Displaced By Chuck E. Cheese's Construction, City Place Restaurants Play Waiting Game


Photo by Sarah Bennett

Rafi Khan sat on a wooden bench in City Place outside the new location of his Fresh Kabobs restaurant located on 4th Street. As workers inside tile floors and wire outlets in anticipation of the reopening of his restaurant, all Khan can do is wait. 

From the bench, you can see his recently shuttered shop across and down the street, a closure preceded by Chuck E. Cheese's lease-signing with City Place that displaced three restaurants--Fresh Kabobs, Milana’s New York Pizzeria and Mitaki Restaurant--at the beginning of the month.

The loss of business is an obvious concern for the owners who aren’t generating revenue to pay themselves or employees, but it’s the threat of losing customers that’s haunting Khan.

“Money comes and goes,” Khan said. “But customers, once they leave, they’re gone and they don’t come back.”

Khan, whose location had been open for three years, closed August 12. He and the other restaurant owners were originally told that their new homes would be operable the day they were forced to hand over their keys. The new locations being offered by City Place, however, were previously retail shops and are still under construction to make them restaurant-ready.

TEC Property Management, which owns and oversees the leases at City Place, is giving the businesses they've displaced one free month of rent for every week they’re forced to be closed in addition to financing the costs of renovations to their new locations. The three restaurants are also being moved closer to Pine Avenue, to what some consider a more desirable location.



Though the move could have a possible increase in foot traffic for the restaurants, the potential benefits of the new locations are something that the owners feel can’t be quantified for certain until they’re back up and running.

Adriel Fasci, owner of Milana’s, said TEC promised that the transition to the new location would be seamless, but Milana’s has been closed for a week as of Wednesday and the move from a stand-alone building at the old location to one that now includes residential units overhead has compounded the efforts to get things up to code and pass fire inspections. Each time an inspection is failed, the re-opening date is pushed back.

Fasci echoed the fears of Khan when it came to the possibility that customers might not return after the businesses reopen. Both feel customers might just see that they’re closed and move on to the next open restaurant, which will be detrimental to the foothold that the two men have shared for past few years.

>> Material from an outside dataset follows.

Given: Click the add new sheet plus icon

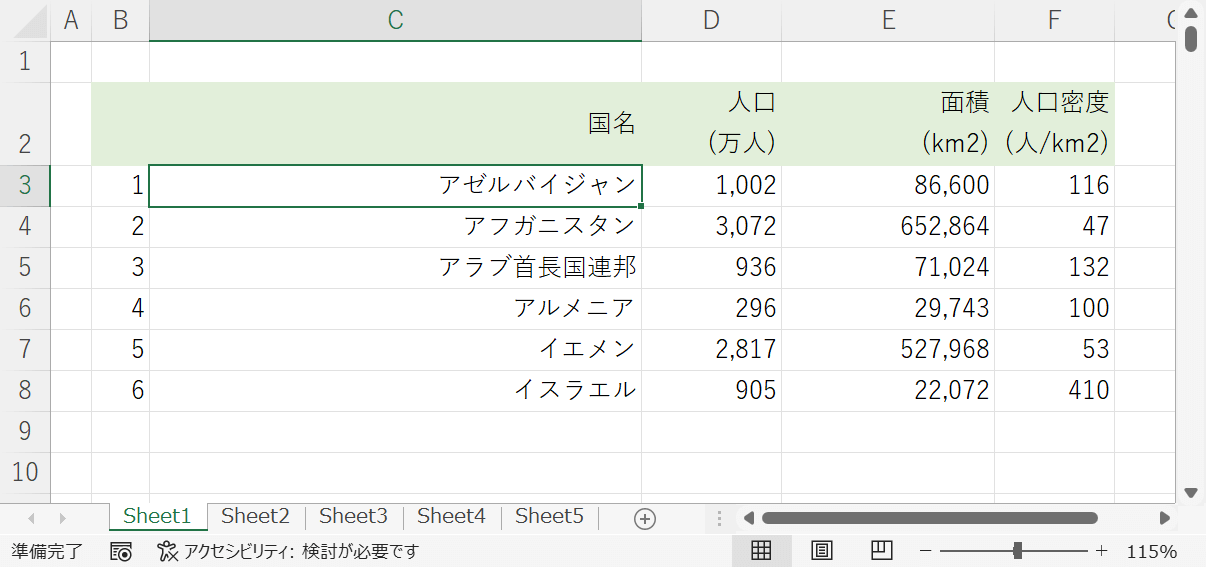Looking at the screenshot, I should coord(645,518).
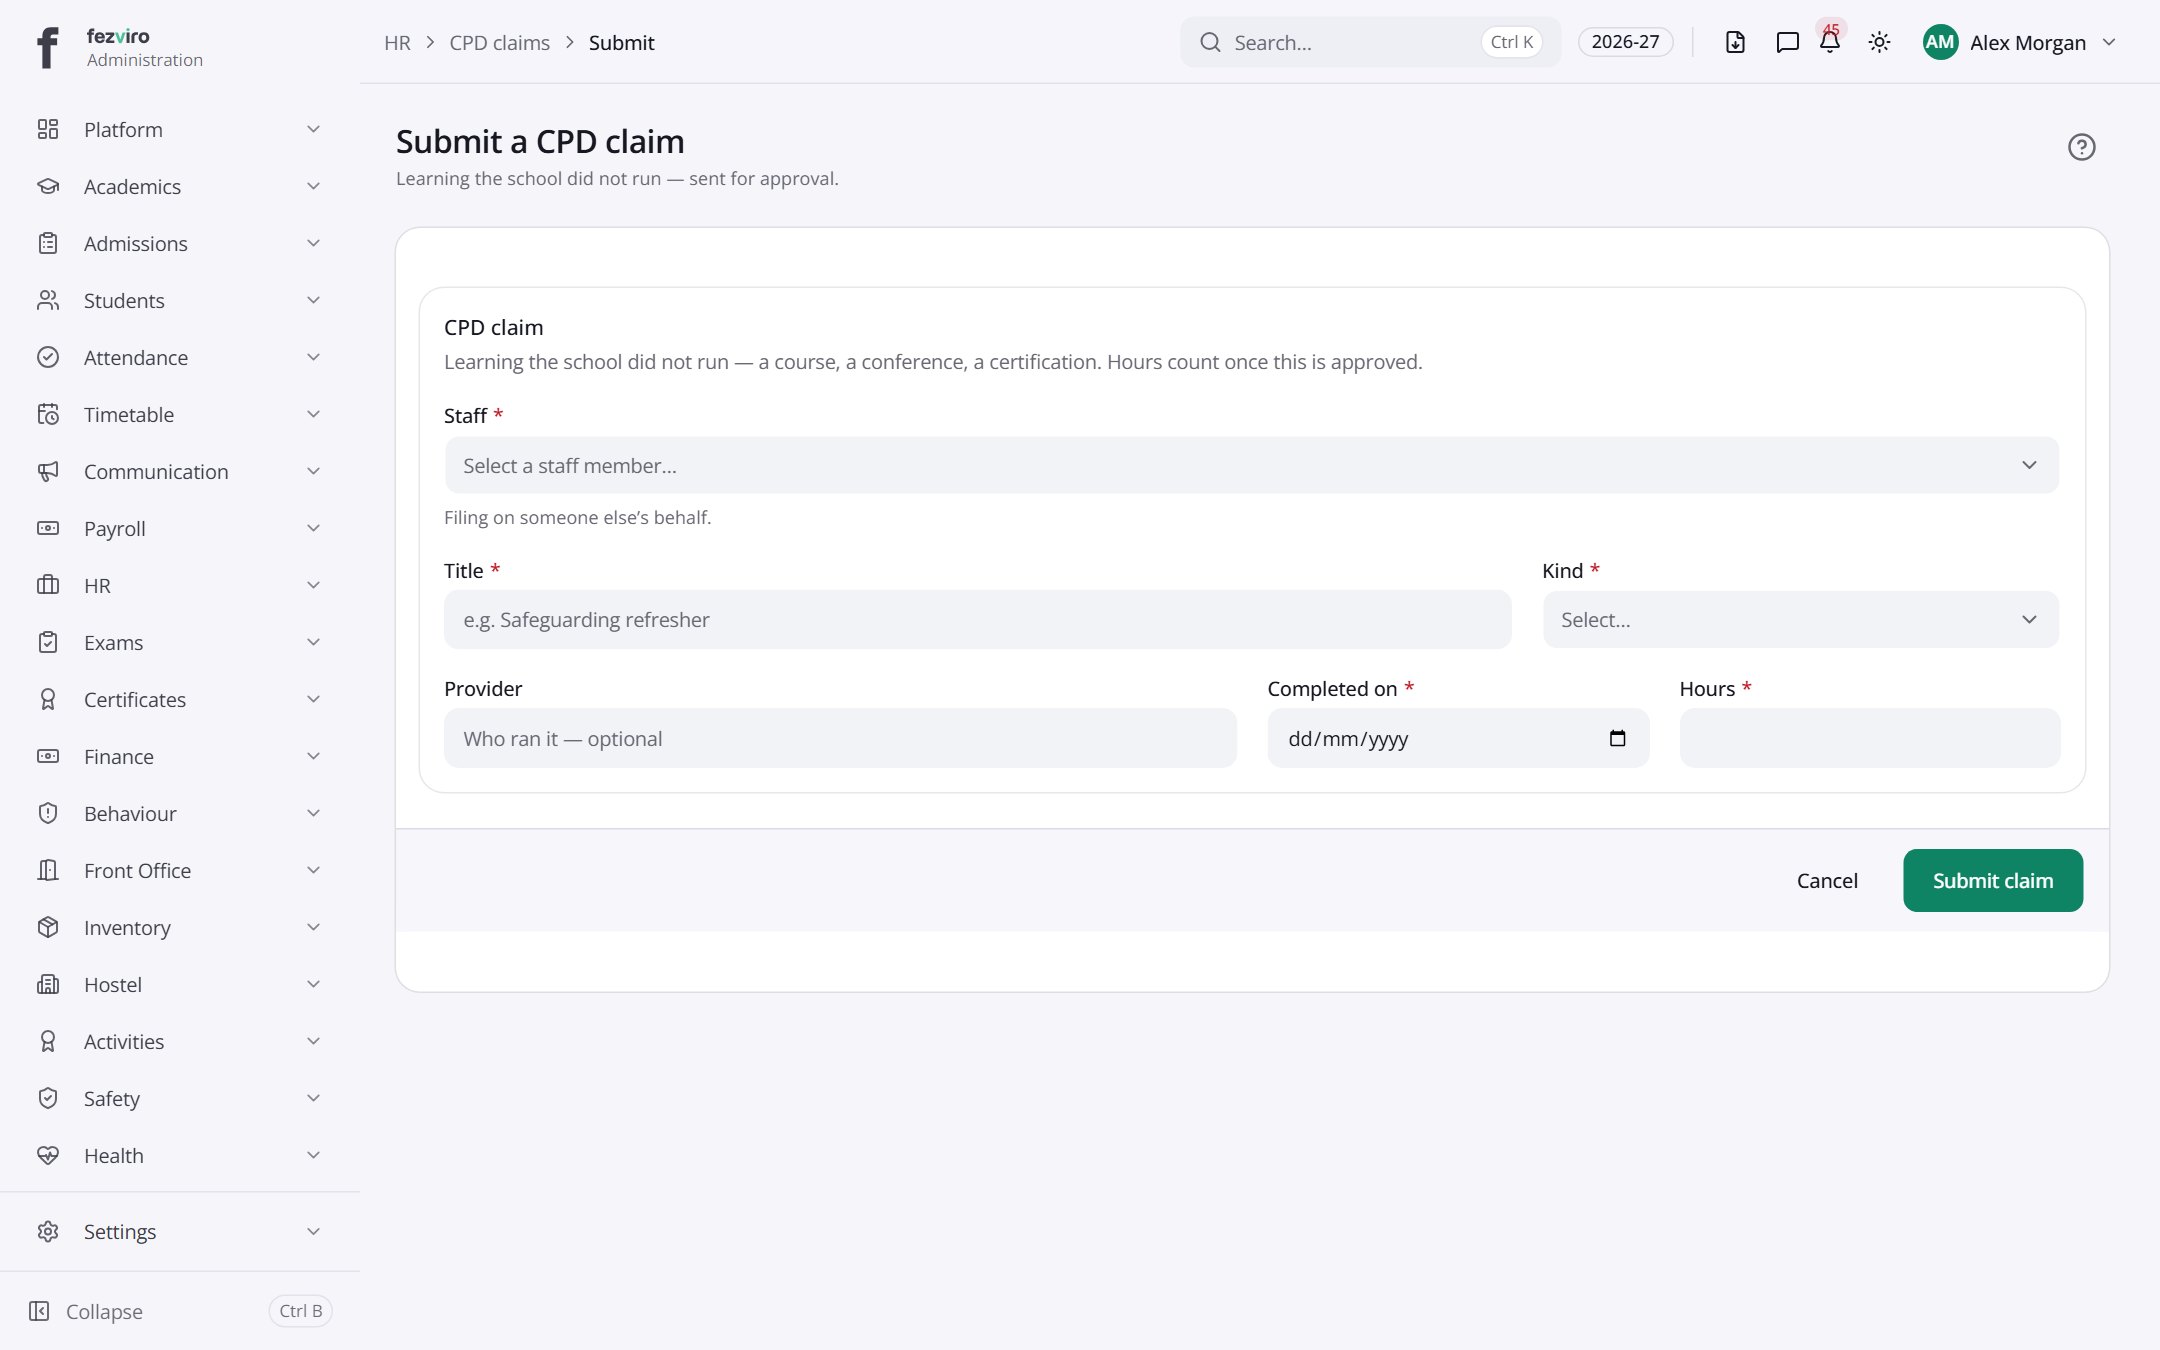Click the Submit claim button
Image resolution: width=2160 pixels, height=1350 pixels.
(x=1992, y=880)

“Our business--all of our businesses--have had a momentum,” Fasci said of the three currently non-operational restaurants. “Well, you can’t stop that momentum and then open up the door two or three weeks later and expect it to start up again. No way.”

Additionally, there are the costs that aren’t so obvious in a move: Fasci had to change canopy colors and his store sign because it wouldn’t fit on the wall allotted to him at Milana’s new space. Khan, in hopes of retaining his employees, is paying their weekly wages out of his own pocket since there is no revenue being generated. He says the gesture of free rent is a nice one but stated that marketing expenses to retain his customer base might be three times the rent he would’ve paid.

Both men knew that it was stipulated in their lease that the landlord could move them at anytime at City Place's expense. What they’re not at peace with is how long it’s taking to erect their new restaurant spaces. Khan wishes that the City could be me more lenient, letting the businesses move forward and work through minor code violations that keep pushing back the completion date as long as they’re not a danger to the community or their patrons. 

“City officials are coming in and trying to things very strict and they’re not considering the fact that we have no job right now,” Khan said.  “Our employees have no job right now and the customers we’re losing everyday.”

After being neighbors for several years at their old locations, Khan and Fasci felt that they’d earned the loyalty from their landlords that would’ve spared them relocation due to a corporate entity moving onto the block. And now that they will be closed for at least another week, customer loyalty will be tested as regulars are being forced to try other eateries in Downtown.

“Customers have short memories,” Fasci said. “They forget about you.”

TEC did not respond to multiple requests for comment.